The second thing that beginning competitive programming is about is coding fluency. In my experience, this is the easier of the two components to learn. Ad-hoc problems make only moderate demands on a programmer’s language knowledge. To solve these problems, it is sufficient to know:
- A standard template for your online judge. For UVa, this means being able to read from stdin, write to stdout, and wrap the whole thing in a program. For Java, the program is a
Main
class containing apublic static void main
method. Once you submit your first problem, you have a basic version of this template. - Language basics: curly braces,
if
,for
,while
, data types, and so on. In other words, what you learn from a beginning language tutorial. - A small subset of the standard libraries provided by your language. In modern languages, these will provide conveniences such as string processing functions, container classes, and mathematical operations. You’ll be able to ignore many other libraries involving features such as networking, graphics, and database access.
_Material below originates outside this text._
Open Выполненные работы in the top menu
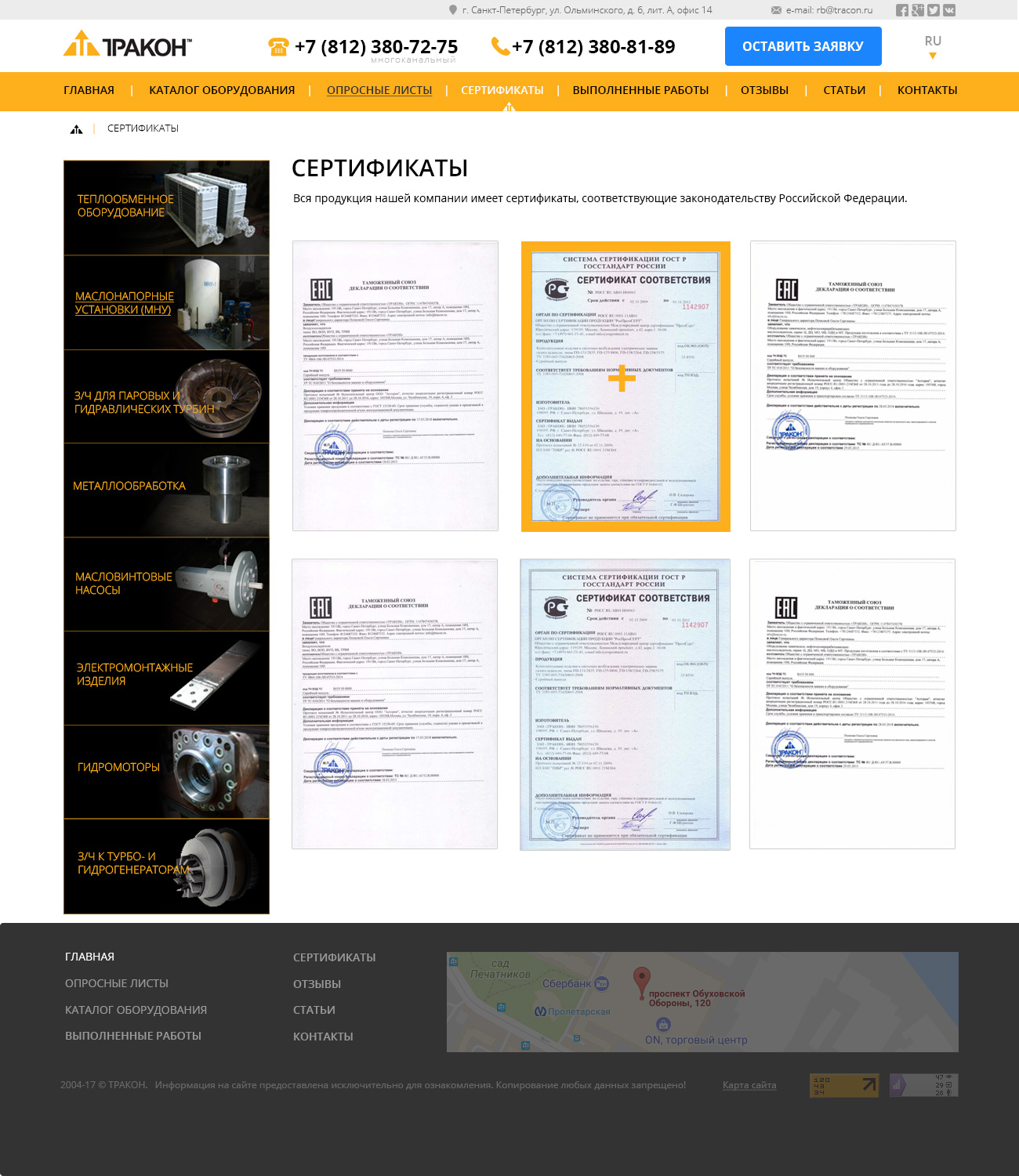This screenshot has height=1176, width=1019. click(640, 90)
Since the set of features that you need to learn for ad-hoc problems is limited, you’ll soon find yourself repeatedly going back to the same ones. Once you get to that point, the goal is fluency. If you don’t have to look up the definition of the second argument to the substring function (is it length or position? inclusive or exclusive?), you’ll be able to move through problems faster and focus on the more difficult parts. This applies both to puzzles and real-world projects in that language.
Celebrity programmers
Discussion of competitive programming often focuses on the top contestants. This is understandable. Professional athletes get more attention than weekend softball tournament players or the people playing foosball down the hall from your office. But this focus can obscure the fact that the beginning stages of learning competitive programming can be useful for average developers looking to improve their coding fluency and quantitative thinking skills. It’s true that there are eventually diminishing returns to practicing the same type of problem. Eventually a competitive programming hobbyist needs to decide whether to get serious about the competitive aspects of the sport. But programmers who don’t do any competitive programming practice, maybe because they have heard negative things about it, are giving up easy returns from the first few hundred hours of practice.